— Во Франции можно было записаться в Иностранный легион, — сказал Грефенгейм, откладывая в сторону стеклянную трубочку.
— Вы же не записались?
— Нет.
— Не хотели стрелять в немцев. Не так ли?
— Я вообще ни в кого не хотел стрелять.
Я пожал плечами.
— Иногда у человека не остается выбора. Он чувствует необходимость стрелять в кого-то.
— Только в себя самого.
— Чушь! Многие из нас соглашались стрелять в немцев, потому что знали: те, в кого им хотелось бы выстрелить, далеко от фронта. На фронт посылают безобидных и послушных обывателей, пушечное мясо.
Грефенгейм кивнул.
— Нам не доверяют. Ни нашему возмущению, ни нашей ненависти. Мы вроде Танненбаума: он хоть и составляет списки, но никогда не стал бы расстреливать. Мы приблизительно такие же. Или нет?
— Да. Приблизительно. Даже Кана они не хотят брать. И, возможно, они правы.

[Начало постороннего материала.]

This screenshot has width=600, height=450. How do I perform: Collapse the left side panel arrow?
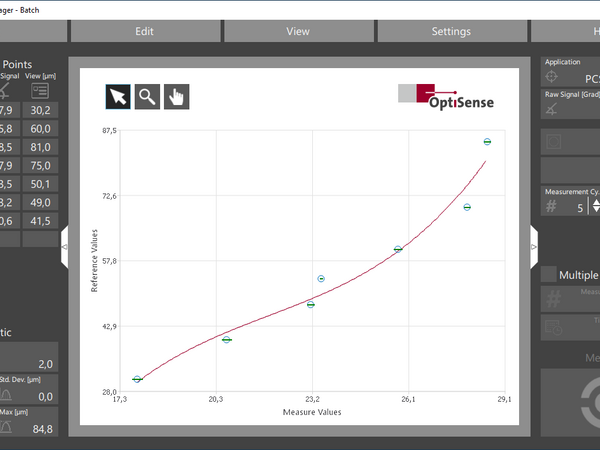(64, 247)
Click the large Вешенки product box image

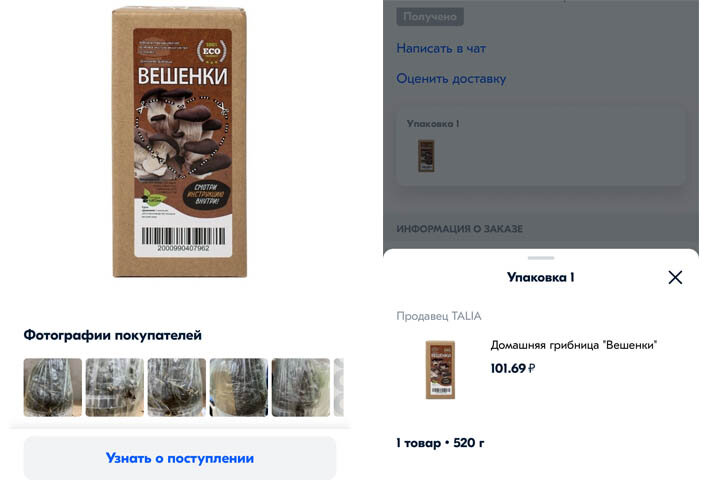click(180, 142)
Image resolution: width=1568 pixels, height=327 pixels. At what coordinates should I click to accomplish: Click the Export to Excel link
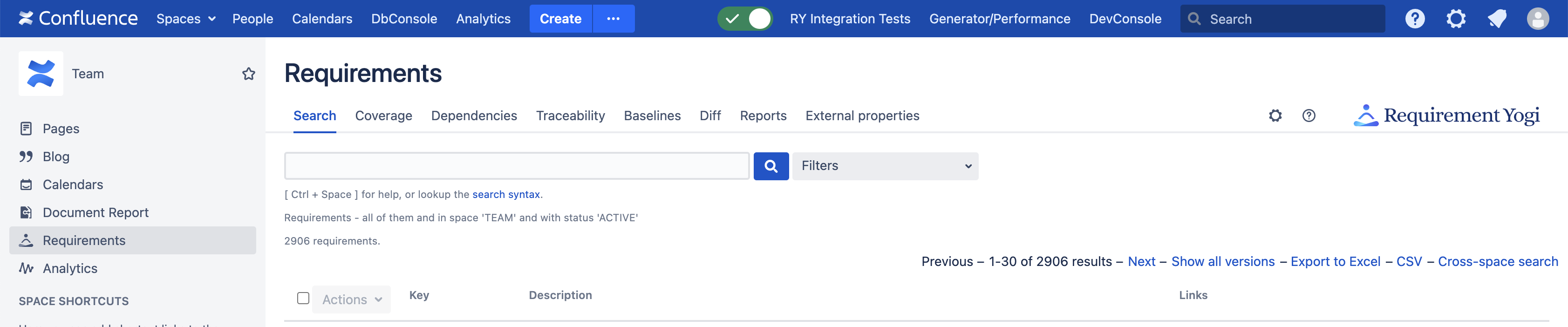pyautogui.click(x=1335, y=262)
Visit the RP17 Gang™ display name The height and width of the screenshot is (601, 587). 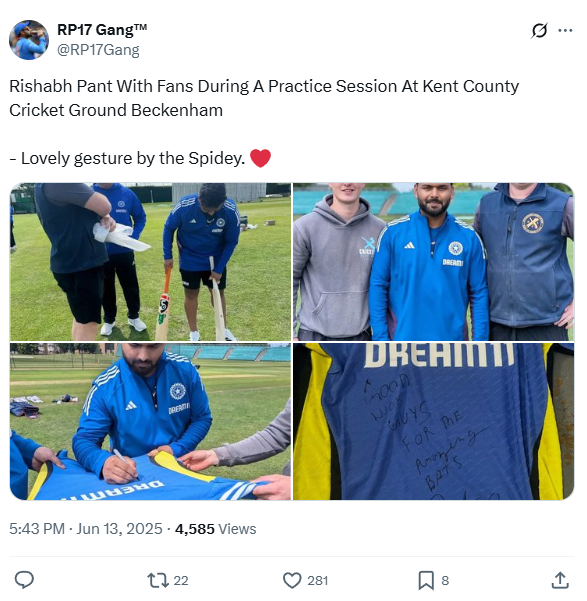pos(102,30)
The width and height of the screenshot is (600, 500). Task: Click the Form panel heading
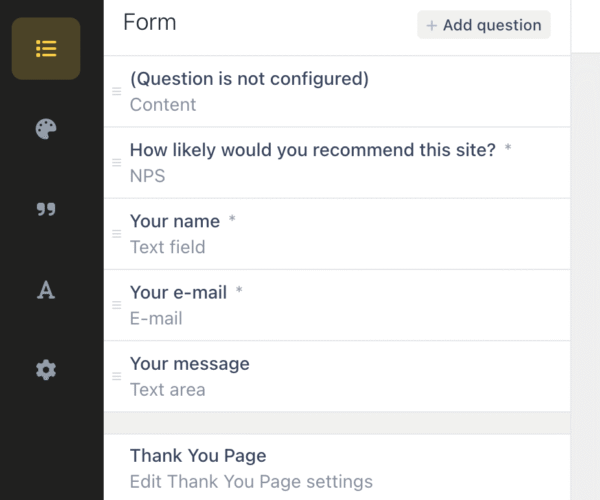click(150, 22)
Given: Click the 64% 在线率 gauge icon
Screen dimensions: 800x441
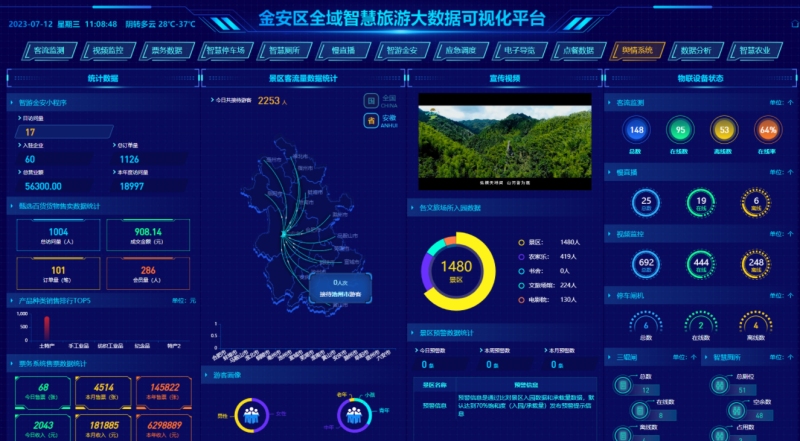Looking at the screenshot, I should point(767,130).
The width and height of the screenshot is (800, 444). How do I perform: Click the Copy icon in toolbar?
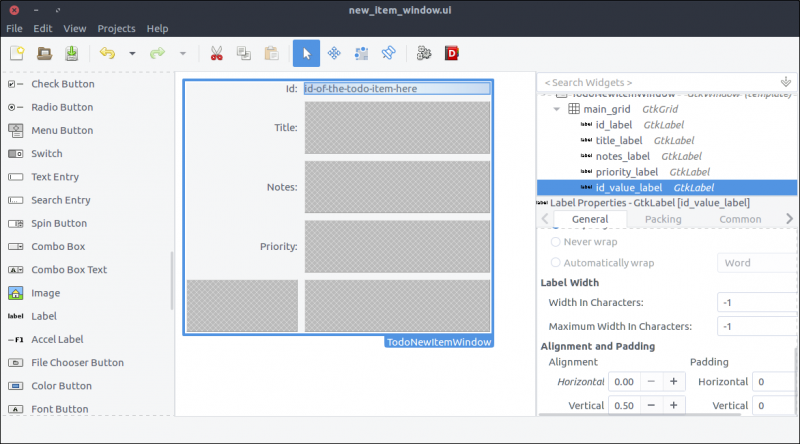pos(243,53)
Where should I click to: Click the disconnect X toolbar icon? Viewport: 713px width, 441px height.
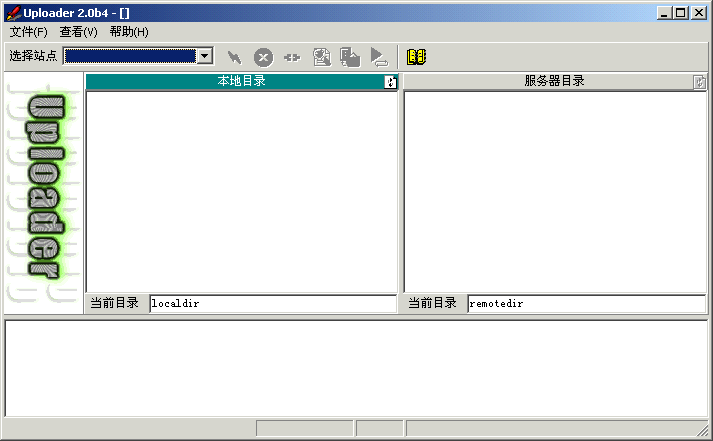[x=263, y=57]
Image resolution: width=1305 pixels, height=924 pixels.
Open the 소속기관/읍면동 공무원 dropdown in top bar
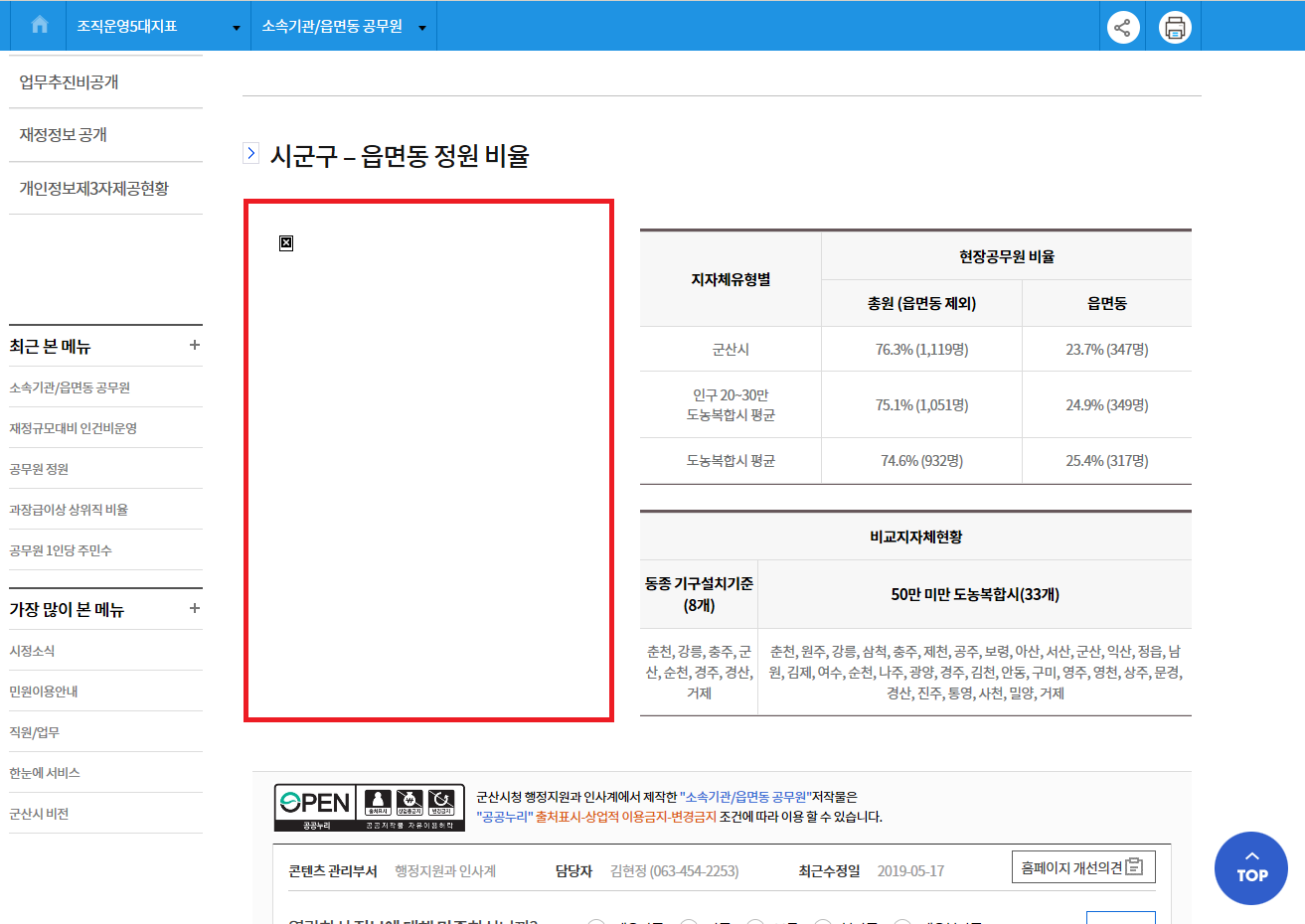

Я пошел к выходу по белым коридорам, освещенным лампами в белых плафонах. Я возвращался назад к своему призрачному существованию, и у меня было такое чувство, точно я живу в эпицентре урагана на заколдованном острове, имеющем всего лишь два измерения… В Штатах было все не так, как в Европе, где недостающее третье измерение заменяла борьба против бюрократизма, против властей и жандармов, борьба за временные визы, за работу, борьба против таможенников и полицейских — словом, борьба за то, чтобы выжить! А здесь нас встретила тишина, мертвый штиль! Только кричащие газетные заголовки и сводки по радио напоминали о том, что где-то далеко за океаном бушует война; Америка знала лишь войну в эфире: ни один вражеский самолет не бороздил американских небес, ни одна бомба не упала на американскую землю, ни один пулемет не строчил по американским городам. В кармане у меня лежало извещение о том, что вид на жительство мне продлили на три месяца: я был теперь Enemy Alien — иностранец-враг, правда, не такой уж враг, чтобы засадить меня в тюрьму. И сейчас я шел по этому городу, открытому всем ветрам, — искра жизни, которая не хотела погаснуть, чужак. Я шел, глубоко дыша и тихонько насвистывая. Комок плоти, носивший чужое имя Росс.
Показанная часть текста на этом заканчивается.